■ TASK INPUT ■
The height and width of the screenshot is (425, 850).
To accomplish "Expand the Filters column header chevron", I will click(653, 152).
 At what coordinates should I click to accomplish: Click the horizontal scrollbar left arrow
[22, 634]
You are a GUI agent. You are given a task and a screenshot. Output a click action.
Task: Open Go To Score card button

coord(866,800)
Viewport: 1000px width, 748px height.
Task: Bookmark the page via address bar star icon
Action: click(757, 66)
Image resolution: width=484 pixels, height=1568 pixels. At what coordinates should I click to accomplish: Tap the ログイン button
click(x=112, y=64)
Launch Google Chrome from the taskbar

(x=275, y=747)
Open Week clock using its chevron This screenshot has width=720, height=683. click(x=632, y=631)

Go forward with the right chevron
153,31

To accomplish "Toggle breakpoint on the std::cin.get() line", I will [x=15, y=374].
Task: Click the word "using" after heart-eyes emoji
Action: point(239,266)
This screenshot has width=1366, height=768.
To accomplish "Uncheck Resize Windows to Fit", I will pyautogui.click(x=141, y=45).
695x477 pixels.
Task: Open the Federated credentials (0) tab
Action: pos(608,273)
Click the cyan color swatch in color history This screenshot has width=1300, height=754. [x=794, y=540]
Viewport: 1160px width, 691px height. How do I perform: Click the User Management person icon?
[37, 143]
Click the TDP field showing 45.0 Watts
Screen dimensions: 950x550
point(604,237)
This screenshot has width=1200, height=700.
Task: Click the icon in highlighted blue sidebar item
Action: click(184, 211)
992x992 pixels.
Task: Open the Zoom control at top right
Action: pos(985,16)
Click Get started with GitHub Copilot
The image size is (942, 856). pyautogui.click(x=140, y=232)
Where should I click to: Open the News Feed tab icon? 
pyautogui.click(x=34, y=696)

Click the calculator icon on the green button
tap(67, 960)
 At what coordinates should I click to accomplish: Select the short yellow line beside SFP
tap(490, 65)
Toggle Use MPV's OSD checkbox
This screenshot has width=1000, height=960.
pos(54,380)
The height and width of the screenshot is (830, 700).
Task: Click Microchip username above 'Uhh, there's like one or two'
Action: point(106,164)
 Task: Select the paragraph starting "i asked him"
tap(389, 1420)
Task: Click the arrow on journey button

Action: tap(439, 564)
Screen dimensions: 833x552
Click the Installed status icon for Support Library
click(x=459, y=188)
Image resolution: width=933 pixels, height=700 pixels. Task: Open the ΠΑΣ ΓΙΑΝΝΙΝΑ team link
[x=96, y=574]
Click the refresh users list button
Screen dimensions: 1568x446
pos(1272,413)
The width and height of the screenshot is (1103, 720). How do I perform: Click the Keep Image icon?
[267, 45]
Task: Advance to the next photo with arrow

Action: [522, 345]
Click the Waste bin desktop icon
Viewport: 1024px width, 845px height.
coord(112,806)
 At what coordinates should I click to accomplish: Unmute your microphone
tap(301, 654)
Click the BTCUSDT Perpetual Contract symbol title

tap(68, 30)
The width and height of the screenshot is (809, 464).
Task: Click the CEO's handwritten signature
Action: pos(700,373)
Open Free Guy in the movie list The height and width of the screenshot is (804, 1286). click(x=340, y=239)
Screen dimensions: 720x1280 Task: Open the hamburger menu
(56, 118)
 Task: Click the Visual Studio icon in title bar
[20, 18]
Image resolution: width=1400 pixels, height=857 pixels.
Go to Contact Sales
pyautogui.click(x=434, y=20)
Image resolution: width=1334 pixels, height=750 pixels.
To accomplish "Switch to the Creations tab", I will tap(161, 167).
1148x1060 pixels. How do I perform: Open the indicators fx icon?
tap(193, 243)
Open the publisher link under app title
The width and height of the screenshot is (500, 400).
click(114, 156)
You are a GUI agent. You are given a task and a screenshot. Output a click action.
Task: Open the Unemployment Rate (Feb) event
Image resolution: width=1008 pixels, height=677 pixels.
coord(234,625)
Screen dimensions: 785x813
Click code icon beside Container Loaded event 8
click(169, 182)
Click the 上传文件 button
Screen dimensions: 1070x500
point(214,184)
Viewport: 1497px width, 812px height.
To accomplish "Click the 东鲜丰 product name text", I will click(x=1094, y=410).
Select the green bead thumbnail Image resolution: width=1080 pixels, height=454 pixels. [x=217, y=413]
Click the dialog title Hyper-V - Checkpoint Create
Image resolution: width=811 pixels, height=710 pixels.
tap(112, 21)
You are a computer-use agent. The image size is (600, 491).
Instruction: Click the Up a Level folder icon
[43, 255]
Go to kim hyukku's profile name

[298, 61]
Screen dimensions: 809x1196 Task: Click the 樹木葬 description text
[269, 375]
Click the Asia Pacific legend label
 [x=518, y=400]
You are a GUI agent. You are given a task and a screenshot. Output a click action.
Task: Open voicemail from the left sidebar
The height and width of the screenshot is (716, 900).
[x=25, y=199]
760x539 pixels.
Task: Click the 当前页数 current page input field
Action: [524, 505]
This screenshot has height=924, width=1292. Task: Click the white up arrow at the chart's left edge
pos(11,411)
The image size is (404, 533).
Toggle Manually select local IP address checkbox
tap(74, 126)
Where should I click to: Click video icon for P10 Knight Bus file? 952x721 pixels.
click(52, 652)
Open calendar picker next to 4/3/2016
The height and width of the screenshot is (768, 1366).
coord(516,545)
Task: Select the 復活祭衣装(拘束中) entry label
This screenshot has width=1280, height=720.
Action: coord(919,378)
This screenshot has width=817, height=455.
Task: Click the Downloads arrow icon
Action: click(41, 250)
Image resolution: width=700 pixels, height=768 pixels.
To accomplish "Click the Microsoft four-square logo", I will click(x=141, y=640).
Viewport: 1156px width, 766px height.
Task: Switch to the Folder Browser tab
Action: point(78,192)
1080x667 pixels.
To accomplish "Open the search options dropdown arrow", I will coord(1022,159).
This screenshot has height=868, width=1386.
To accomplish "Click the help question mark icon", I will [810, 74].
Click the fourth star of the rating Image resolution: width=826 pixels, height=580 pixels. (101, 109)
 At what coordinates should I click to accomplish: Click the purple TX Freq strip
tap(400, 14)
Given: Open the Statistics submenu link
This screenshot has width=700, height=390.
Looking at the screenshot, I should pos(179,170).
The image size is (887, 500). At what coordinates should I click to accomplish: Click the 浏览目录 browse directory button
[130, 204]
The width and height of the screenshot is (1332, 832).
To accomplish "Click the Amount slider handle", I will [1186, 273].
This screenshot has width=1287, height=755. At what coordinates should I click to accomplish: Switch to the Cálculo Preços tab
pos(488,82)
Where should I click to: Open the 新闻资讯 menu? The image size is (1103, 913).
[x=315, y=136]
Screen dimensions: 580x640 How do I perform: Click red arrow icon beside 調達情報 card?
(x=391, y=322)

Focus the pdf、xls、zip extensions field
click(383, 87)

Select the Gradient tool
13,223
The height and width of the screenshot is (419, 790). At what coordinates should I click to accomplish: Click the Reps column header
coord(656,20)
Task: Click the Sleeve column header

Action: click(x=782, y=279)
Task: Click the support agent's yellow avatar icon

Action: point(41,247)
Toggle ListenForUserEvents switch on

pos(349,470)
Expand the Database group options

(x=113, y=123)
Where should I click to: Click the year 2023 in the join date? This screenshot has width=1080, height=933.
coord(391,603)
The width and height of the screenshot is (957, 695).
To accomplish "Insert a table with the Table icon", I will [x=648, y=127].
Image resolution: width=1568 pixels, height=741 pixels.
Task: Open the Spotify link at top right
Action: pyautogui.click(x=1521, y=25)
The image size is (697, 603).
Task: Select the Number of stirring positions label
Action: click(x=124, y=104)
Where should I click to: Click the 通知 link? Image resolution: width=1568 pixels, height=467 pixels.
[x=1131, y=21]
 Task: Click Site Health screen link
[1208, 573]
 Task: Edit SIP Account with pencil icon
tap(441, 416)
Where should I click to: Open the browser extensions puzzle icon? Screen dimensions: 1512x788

■ YOUR TASK ■
Each record above should be set down again in its exact wording.

■ RESPONSE BOX ■
The height and width of the screenshot is (425, 850).
To accomplish "Expand the Filters column header chevron", I will click(653, 152).
 At what coordinates should I click to accomplish: Click the horizontal scrollbar left arrow
[22, 634]
You are a GUI agent. You are given a task and a screenshot. Output a click action.
Task: Open Go To Score card button

coord(866,800)
Viewport: 1000px width, 748px height.
Task: Bookmark the page via address bar star icon
Action: click(757, 66)
Image resolution: width=484 pixels, height=1568 pixels. At what coordinates should I click to accomplish: Tap the ログイン button
click(x=112, y=64)
Launch Google Chrome from the taskbar

(x=275, y=747)
Open Week clock using its chevron This screenshot has width=720, height=683. click(x=632, y=631)

Go forward with the right chevron
153,31

To accomplish "Toggle breakpoint on the std::cin.get() line", I will [x=15, y=374].
Task: Click the word "using" after heart-eyes emoji
Action: point(239,266)
This screenshot has width=1366, height=768.
To accomplish "Uncheck Resize Windows to Fit", I will pyautogui.click(x=141, y=45).
695x477 pixels.
Task: Open the Federated credentials (0) tab
Action: pos(608,273)
Click the cyan color swatch in color history This screenshot has width=1300, height=754. [x=794, y=540]
Viewport: 1160px width, 691px height. How do I perform: Click the User Management person icon?
[37, 143]
Click the TDP field showing 45.0 Watts
Screen dimensions: 950x550
point(604,237)
This screenshot has width=1200, height=700.
Task: Click the icon in highlighted blue sidebar item
Action: click(184, 211)
992x992 pixels.
Task: Open the Zoom control at top right
Action: pos(985,16)
Click Get started with GitHub Copilot
The image size is (942, 856). pyautogui.click(x=140, y=232)
Where should I click to: Open the News Feed tab icon? 
pyautogui.click(x=34, y=696)

Click the calculator icon on the green button
tap(67, 960)
 At what coordinates should I click to accomplish: Select the short yellow line beside SFP
tap(490, 65)
Toggle Use MPV's OSD checkbox
This screenshot has width=1000, height=960.
pos(54,380)
The height and width of the screenshot is (830, 700).
Task: Click Microchip username above 'Uhh, there's like one or two'
Action: point(106,164)
 Task: Select the paragraph starting "i asked him"
tap(389, 1420)
Task: Click the arrow on journey button

Action: tap(439, 564)
Screen dimensions: 833x552
Click the Installed status icon for Support Library
click(x=459, y=188)
Image resolution: width=933 pixels, height=700 pixels. Task: Open the ΠΑΣ ΓΙΑΝΝΙΝΑ team link
[x=96, y=574]
Click the refresh users list button
Screen dimensions: 1568x446
pos(1272,413)
The width and height of the screenshot is (1103, 720). How do I perform: Click the Keep Image icon?
[267, 45]
Task: Advance to the next photo with arrow

Action: [522, 345]
Click the Waste bin desktop icon
Viewport: 1024px width, 845px height.
coord(112,806)
 At what coordinates should I click to accomplish: Unmute your microphone
tap(301, 654)
Click the BTCUSDT Perpetual Contract symbol title

tap(68, 30)
The width and height of the screenshot is (809, 464).
Task: Click the CEO's handwritten signature
Action: pos(700,373)
Open Free Guy in the movie list The height and width of the screenshot is (804, 1286). click(x=340, y=239)
Screen dimensions: 720x1280 Task: Open the hamburger menu
(56, 118)
 Task: Click the Visual Studio icon in title bar
[20, 18]
Image resolution: width=1400 pixels, height=857 pixels.
Go to Contact Sales
pyautogui.click(x=434, y=20)
Image resolution: width=1334 pixels, height=750 pixels.
To accomplish "Switch to the Creations tab", I will tap(161, 167).
1148x1060 pixels. How do I perform: Open the indicators fx icon?
tap(193, 243)
Open the publisher link under app title
The width and height of the screenshot is (500, 400).
click(114, 156)
You are a GUI agent. You are given a task and a screenshot. Output a click action.
Task: Open the Unemployment Rate (Feb) event
Image resolution: width=1008 pixels, height=677 pixels.
coord(234,625)
Screen dimensions: 785x813
Click code icon beside Container Loaded event 8
click(169, 182)
Click the 上传文件 button
Screen dimensions: 1070x500
point(214,184)
Viewport: 1497px width, 812px height.
To accomplish "Click the 东鲜丰 product name text", I will click(x=1094, y=410).
Select the green bead thumbnail Image resolution: width=1080 pixels, height=454 pixels. [x=217, y=413]
Click the dialog title Hyper-V - Checkpoint Create
Image resolution: width=811 pixels, height=710 pixels.
tap(112, 21)
You are a computer-use agent. The image size is (600, 491).
Instruction: Click the Up a Level folder icon
[43, 255]
Go to kim hyukku's profile name

[298, 61]
Screen dimensions: 809x1196 Task: Click the 樹木葬 description text
[269, 375]
Click the Asia Pacific legend label
 [x=518, y=400]
You are a GUI agent. You are given a task and a screenshot. Output a click action.
Task: Open voicemail from the left sidebar
The height and width of the screenshot is (716, 900).
[x=25, y=199]
760x539 pixels.
Task: Click the 当前页数 current page input field
Action: [524, 505]
This screenshot has height=924, width=1292. Task: Click the white up arrow at the chart's left edge
pos(11,411)
The image size is (404, 533).
Toggle Manually select local IP address checkbox
tap(74, 126)
Where should I click to: Click video icon for P10 Knight Bus file? 952x721 pixels.
click(52, 652)
Open calendar picker next to 4/3/2016
The height and width of the screenshot is (768, 1366).
coord(516,545)
Task: Select the 復活祭衣装(拘束中) entry label
This screenshot has width=1280, height=720.
Action: coord(919,378)
This screenshot has width=817, height=455.
Task: Click the Downloads arrow icon
Action: click(41, 250)
Image resolution: width=700 pixels, height=768 pixels.
To accomplish "Click the Microsoft four-square logo", I will click(x=141, y=640).
Viewport: 1156px width, 766px height.
Task: Switch to the Folder Browser tab
Action: point(78,192)
1080x667 pixels.
To accomplish "Open the search options dropdown arrow", I will coord(1022,159).
This screenshot has height=868, width=1386.
To accomplish "Click the help question mark icon", I will [810, 74].
Click the fourth star of the rating Image resolution: width=826 pixels, height=580 pixels. (101, 109)
 At what coordinates should I click to accomplish: Click the purple TX Freq strip
tap(400, 14)
Given: Open the Statistics submenu link
This screenshot has width=700, height=390.
Looking at the screenshot, I should pos(179,170).
The image size is (887, 500). At what coordinates should I click to accomplish: Click the 浏览目录 browse directory button
[130, 204]
The width and height of the screenshot is (1332, 832).
To accomplish "Click the Amount slider handle", I will [1186, 273].
This screenshot has width=1287, height=755. At what coordinates should I click to accomplish: Switch to the Cálculo Preços tab
pos(488,82)
Where should I click to: Open the 新闻资讯 menu? The image size is (1103, 913).
[x=315, y=136]
Screen dimensions: 580x640 How do I perform: Click red arrow icon beside 調達情報 card?
(x=391, y=322)

Focus the pdf、xls、zip extensions field
click(383, 87)

Select the Gradient tool
13,223
The height and width of the screenshot is (419, 790). At what coordinates should I click to accomplish: Click the Reps column header
coord(656,20)
Task: Click the Sleeve column header

Action: click(x=782, y=279)
Task: Click the support agent's yellow avatar icon

Action: point(41,247)
Toggle ListenForUserEvents switch on

pos(349,470)
Expand the Database group options

(x=113, y=123)
Where should I click to: Click the year 2023 in the join date? This screenshot has width=1080, height=933.
coord(391,603)
The width and height of the screenshot is (957, 695).
To accomplish "Insert a table with the Table icon", I will [x=648, y=127].
Image resolution: width=1568 pixels, height=741 pixels.
Task: Open the Spotify link at top right
Action: pyautogui.click(x=1521, y=25)
The image size is (697, 603).
Task: Select the Number of stirring positions label
Action: click(x=124, y=104)
Where should I click to: Click the 通知 link? Image resolution: width=1568 pixels, height=467 pixels.
[x=1131, y=21]
 Task: Click Site Health screen link
[1208, 573]
 Task: Edit SIP Account with pencil icon
tap(441, 416)
Where should I click to: Open the browser extensions puzzle icon? Screen dimensions: 1512x788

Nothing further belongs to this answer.